After a pause she added: I know that it can be true for other people, but I still wanted Tertullien. When is your patience with me coming to an aid, Samuele?
Never, I said.
The windows were beginning to show the first light of dawn. Suddenly a little bell rang out near by, a tinkle of purest silver.
Hush, she said. That's the earliest mass at some church.
Santa Maria in Trastevere is just around the corner.
Hurry!
We let ourselves out of the palace and breathed the cold gray air. A mist seemed to hang low about the street; puffs of blue smoke lay in the corners. A cat passed us. Shivering but elated we entered the church joining two old women in wadded clothes and a laborer. The basilica loomed above, the candles of our side-chapel picking out reflections in the curious marbles and the gold of the mosaics in the vast black cave. The service of the Mass was enrolled with expedition and accuracy. When we came out a milky light had begun to fill the square. The shutters of several shops were being lowered; drowsy passers-by made the diagonals staggering; a woman was lowering her chickens in a basket from the fifth story for a long day's scratching.
We walked over to the Aventine, crossing the Tiber which twisted like a great yellow rope under a delicate fume.
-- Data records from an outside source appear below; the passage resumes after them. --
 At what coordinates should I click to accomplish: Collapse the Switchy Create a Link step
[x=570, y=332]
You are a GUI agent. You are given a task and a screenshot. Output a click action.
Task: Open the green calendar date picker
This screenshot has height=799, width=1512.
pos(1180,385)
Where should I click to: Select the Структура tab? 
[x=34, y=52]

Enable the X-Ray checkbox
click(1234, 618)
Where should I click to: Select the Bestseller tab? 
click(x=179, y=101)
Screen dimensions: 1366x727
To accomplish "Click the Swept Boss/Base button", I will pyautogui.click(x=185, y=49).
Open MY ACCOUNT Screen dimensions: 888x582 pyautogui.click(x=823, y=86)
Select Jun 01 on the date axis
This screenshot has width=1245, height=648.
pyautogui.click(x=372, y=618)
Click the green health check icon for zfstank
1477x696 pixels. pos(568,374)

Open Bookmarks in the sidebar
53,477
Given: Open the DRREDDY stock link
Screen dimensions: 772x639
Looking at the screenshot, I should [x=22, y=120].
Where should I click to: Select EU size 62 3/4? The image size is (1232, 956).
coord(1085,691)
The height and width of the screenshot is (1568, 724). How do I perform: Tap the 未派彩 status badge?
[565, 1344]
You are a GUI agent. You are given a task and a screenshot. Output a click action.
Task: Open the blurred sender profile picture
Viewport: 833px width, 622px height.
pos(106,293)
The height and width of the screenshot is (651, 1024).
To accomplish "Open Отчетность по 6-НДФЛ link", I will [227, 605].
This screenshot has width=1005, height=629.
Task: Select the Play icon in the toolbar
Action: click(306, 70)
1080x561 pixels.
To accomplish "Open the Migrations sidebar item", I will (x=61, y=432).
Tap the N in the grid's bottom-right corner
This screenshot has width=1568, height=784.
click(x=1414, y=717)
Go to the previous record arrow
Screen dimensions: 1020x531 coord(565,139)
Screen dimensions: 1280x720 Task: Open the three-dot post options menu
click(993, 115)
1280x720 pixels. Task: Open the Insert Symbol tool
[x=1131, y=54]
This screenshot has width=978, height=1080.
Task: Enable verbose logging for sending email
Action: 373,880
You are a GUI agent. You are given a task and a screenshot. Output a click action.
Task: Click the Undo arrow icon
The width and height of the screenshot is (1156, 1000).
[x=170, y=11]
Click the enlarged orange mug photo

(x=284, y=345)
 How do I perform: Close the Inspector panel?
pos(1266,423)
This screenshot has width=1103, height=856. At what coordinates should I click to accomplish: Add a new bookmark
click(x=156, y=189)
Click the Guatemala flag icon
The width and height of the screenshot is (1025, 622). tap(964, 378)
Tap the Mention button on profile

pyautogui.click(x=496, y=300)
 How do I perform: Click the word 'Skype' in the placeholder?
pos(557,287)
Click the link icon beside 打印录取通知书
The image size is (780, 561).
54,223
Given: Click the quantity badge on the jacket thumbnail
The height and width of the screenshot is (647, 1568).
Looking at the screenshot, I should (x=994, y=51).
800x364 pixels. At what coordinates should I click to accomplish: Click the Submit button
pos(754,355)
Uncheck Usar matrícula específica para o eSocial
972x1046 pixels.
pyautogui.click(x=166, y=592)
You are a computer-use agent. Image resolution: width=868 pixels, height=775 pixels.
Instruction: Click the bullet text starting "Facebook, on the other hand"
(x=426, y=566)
We stopped for a glass of sour blue-black wine and a paper bag of peaches.
For the time at least the Princess seemed to herself to have forever closed her mind to even the remotest hope that she would ever see Blair again. Sitting on a stone bench on the gloomy Aventine while the sun shouldered its way up through plunging orange clouds, we mused. She seemed for a time to have fallen back into her old despondency; I resumed the arguments that spoke more glowingly of her gifts.
Suddenly she straightened up. All right. I will try it for you. I must do something. Where are you going today?